### Exercise objective:
The expected answer is the set of lines in the data below between the line holding "Room Visualizer (840, 1401)" and the line holding "カート (1155, 50)", inclusive, written out exactly.

.....

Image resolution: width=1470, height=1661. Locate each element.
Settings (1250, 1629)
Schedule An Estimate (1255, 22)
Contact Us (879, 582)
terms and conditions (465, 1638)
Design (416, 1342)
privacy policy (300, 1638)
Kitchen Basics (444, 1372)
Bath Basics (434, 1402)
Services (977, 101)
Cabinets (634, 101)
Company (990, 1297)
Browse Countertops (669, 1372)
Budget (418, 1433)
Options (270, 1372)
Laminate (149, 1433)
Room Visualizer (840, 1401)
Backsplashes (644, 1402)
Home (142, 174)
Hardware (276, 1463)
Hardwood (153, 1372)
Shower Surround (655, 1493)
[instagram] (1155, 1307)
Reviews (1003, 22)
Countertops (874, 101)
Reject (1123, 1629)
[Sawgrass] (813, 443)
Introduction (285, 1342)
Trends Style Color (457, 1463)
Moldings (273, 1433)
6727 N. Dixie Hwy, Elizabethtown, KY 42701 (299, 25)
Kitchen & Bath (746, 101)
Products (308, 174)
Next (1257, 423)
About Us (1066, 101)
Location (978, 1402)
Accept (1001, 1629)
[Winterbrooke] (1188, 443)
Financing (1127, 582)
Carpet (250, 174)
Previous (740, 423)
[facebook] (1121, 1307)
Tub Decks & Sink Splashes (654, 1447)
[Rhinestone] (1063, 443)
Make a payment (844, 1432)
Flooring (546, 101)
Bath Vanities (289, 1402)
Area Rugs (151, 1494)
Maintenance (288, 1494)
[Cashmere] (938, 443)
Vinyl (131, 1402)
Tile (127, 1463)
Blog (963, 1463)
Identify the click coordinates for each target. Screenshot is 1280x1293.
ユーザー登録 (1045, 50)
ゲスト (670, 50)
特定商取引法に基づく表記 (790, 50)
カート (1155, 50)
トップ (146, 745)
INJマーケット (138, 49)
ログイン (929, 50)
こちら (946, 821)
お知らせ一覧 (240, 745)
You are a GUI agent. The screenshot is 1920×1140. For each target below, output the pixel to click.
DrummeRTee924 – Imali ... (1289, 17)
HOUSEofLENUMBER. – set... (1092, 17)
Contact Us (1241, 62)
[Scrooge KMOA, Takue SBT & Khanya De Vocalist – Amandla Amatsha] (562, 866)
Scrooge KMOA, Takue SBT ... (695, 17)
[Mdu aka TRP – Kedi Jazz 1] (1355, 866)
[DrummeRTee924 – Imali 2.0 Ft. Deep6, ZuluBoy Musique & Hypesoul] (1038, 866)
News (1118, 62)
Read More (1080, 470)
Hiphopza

.....

### Exercise response:
Room Visualizer (840, 1401)
Backsplashes (644, 1402)
Home (142, 174)
Hardware (276, 1463)
Hardwood (153, 1372)
Shower Surround (655, 1493)
[instagram] (1155, 1307)
Reviews (1003, 22)
Countertops (874, 101)
Reject (1123, 1629)
[Sawgrass] (813, 443)
Introduction (285, 1342)
Trends Style Color (457, 1463)
Moldings (273, 1433)
6727 N. Dixie Hwy, Elizabethtown, KY 42701 (299, 25)
Kitchen & Bath (746, 101)
Products (308, 174)
Next (1257, 423)
About Us (1066, 101)
Location (978, 1402)
Accept (1001, 1629)
[Winterbrooke] (1188, 443)
Financing (1127, 582)
Carpet (250, 174)
Previous (740, 423)
[facebook] (1121, 1307)
Tub Decks & Sink Splashes (654, 1447)
[Rhinestone] (1063, 443)
Make a payment (844, 1432)
Flooring (546, 101)
Bath Vanities (289, 1402)
Area Rugs (151, 1494)
Maintenance (288, 1494)
[Cashmere] (938, 443)
Vinyl (131, 1402)
Tile (127, 1463)
Blog (963, 1463)
Identify the click coordinates for each target. Screenshot is 1280x1293.
ユーザー登録 (1045, 50)
ゲスト (670, 50)
特定商取引法に基づく表記 (790, 50)
カート (1155, 50)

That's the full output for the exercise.